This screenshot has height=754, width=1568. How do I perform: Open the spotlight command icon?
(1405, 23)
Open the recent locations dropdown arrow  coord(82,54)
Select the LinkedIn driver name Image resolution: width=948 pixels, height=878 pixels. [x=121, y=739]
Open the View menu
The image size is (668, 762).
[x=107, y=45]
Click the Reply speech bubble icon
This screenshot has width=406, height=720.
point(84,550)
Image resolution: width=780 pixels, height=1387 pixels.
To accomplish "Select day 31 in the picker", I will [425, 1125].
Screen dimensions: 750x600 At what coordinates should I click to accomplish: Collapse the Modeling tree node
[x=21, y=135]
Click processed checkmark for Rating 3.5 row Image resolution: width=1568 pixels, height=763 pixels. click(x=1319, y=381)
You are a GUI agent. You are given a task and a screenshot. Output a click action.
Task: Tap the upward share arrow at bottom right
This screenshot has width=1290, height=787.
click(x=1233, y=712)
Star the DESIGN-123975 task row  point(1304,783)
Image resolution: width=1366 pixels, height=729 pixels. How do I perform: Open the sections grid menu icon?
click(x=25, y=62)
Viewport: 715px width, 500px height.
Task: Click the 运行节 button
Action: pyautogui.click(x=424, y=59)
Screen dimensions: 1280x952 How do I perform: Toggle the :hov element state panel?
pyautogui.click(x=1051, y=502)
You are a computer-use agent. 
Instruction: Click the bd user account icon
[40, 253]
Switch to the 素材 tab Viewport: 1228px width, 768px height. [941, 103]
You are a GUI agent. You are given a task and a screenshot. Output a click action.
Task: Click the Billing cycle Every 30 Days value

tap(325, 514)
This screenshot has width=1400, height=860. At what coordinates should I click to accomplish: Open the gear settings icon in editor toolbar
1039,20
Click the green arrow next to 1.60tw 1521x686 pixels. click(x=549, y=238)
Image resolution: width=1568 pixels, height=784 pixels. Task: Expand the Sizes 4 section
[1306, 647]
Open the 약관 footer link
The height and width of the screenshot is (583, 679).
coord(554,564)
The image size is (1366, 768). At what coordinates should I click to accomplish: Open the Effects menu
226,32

● ● ● ●

▶ **Directions for this task**: All lines from the one that holds "The height and" through the end of the material, both ends included, should be restated exactly.

▶ **Problem solution**:
The height and width of the screenshot is (583, 679).
coord(554,564)
The image size is (1366, 768). At what coordinates should I click to accomplish: Open the Effects menu
226,32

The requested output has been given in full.